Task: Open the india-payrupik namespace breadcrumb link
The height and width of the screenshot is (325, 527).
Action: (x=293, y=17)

★ ★ ★ ★ ★ ★ ★

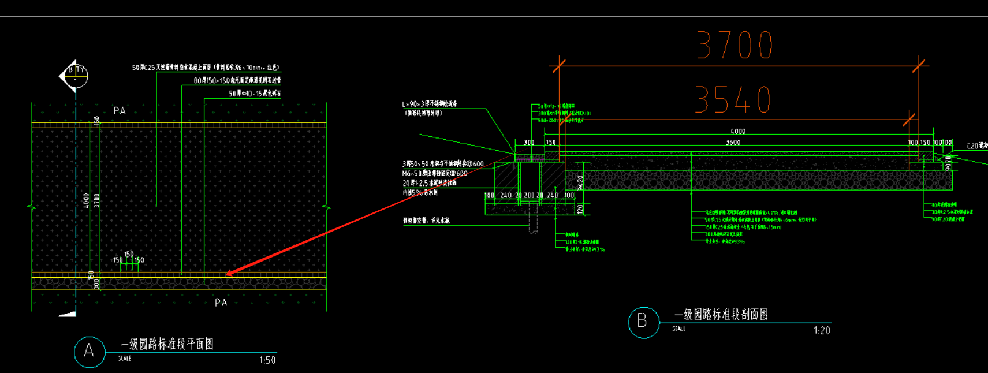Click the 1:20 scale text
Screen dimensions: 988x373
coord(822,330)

★ ★ ★ ★ ★ ★ ★

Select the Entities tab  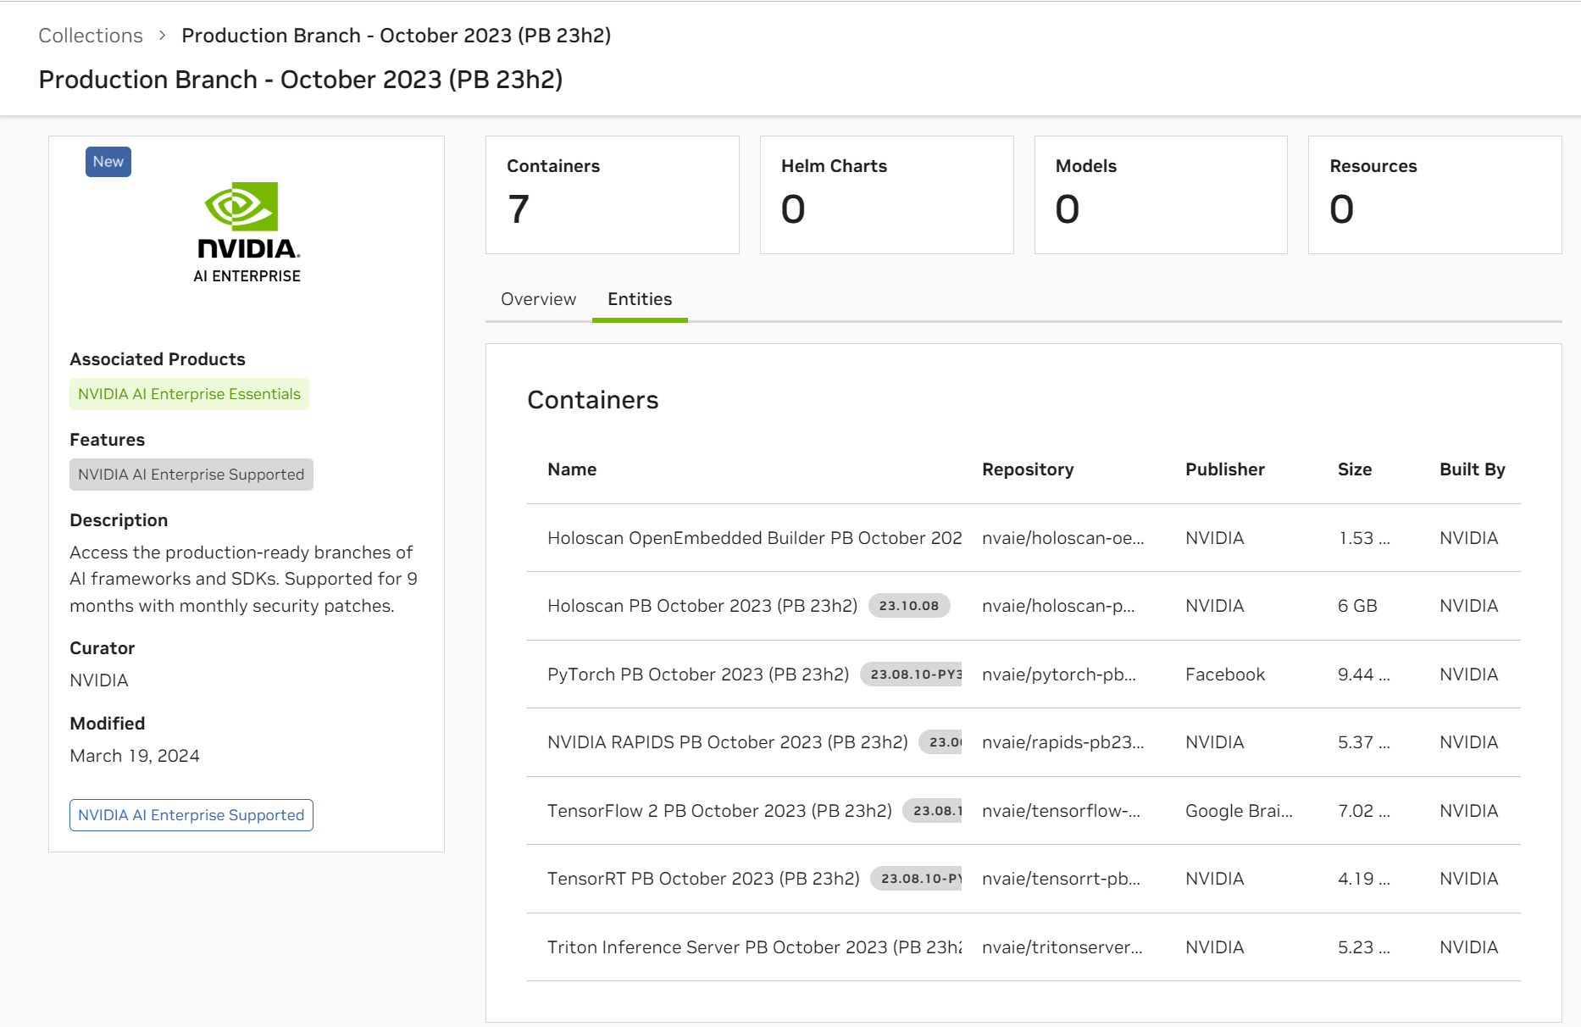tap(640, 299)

★ ★ ★ ★ ★ ★ ★

▶ [The request] Rewrite the lines from the one containing "Click the 1:20 scale text" up to and including the one containing "coord(822,330)", substituting "Display size" for "Screen dimensions" and leaving everything else unchanged. Give only those lines, and omit the pictures.

▶ [Completed task]
Click the 1:20 scale text
Display size: 988x373
coord(822,330)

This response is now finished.